A highlight of the stories the UC Food_Observer featured this week.

1. The unsweetened truth about sugar. Three research institutions launch a unique, data-driven site – SugarScience – to serve as a resource to help consumers make informed decisions about sugar use. There’s also an initiative.

2. Feed the 9 billion? End poverty. Mark Bittman challenges orthodoxy in this YouTube video from the New York Times Food for Tomorrow conference. There is also a link to the policy manifesto “How a national food policy could save millions of American lives”, which appeared as an op-ed in the Washington Post. The piece was co-authored by Bittman, Michael Pollan, Ricardo Salvador, and Oliver de Schutter; it urges President Obama to take executive action to adopt a comprehensive food policy that protects public healthy, the rights of workers, the environment, and also animal-welfare.
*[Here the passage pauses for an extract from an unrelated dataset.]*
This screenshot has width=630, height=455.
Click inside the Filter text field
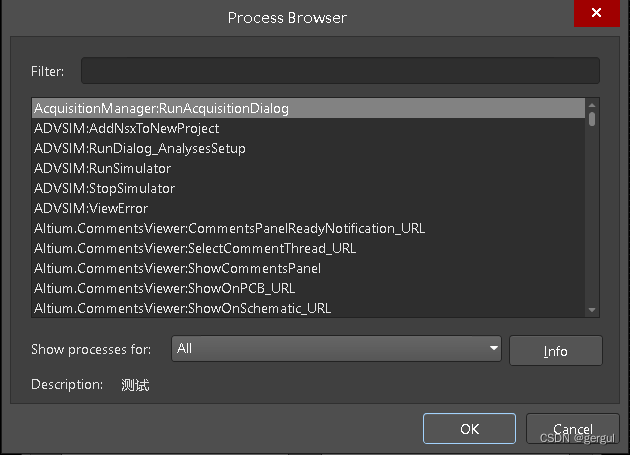point(340,71)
They argue that “ag policy” is not “food policy.”

3. Mobile app says if you can (urban) farm it. A prototype urban.ag mobile application helps aspiring urban agriculturalists walk through the process of setting up urban ag enterprises by lending an assist with zoning, permitting, etc. Good news: “green” means “go farm.” Bad news: the application is currently only available for use in Boston.
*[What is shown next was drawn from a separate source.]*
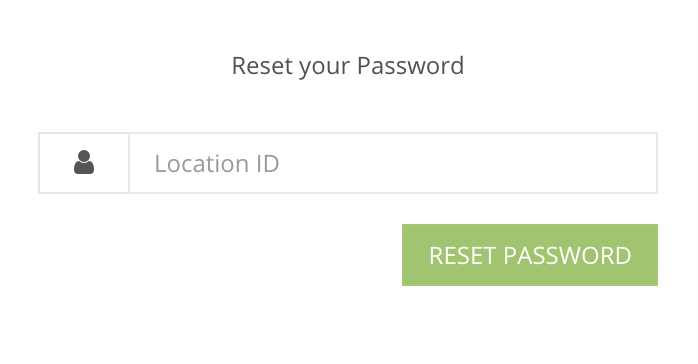Activate the Location ID placeholder field

(x=393, y=163)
4. Book review: food history The University of California Press publishes a comprehensive book on food history – Food in Time and Place –  providing readers with a geographical, chronological, and thematic understanding of food and food culture. Marion Nestle of Food Politics offers a review.

5. Dan Glickman writes about rural-urban division. In a piece appearing in the Huffington Post, former USDA Secretary Dan Glickman describes the partisan split between rural and urban America, and how it jeopardizes in significant ways the bipartisanship needed to pass omnibus bills – such as the Farm Bill – that support agriculture, rural development, public nutrition and global food security programs.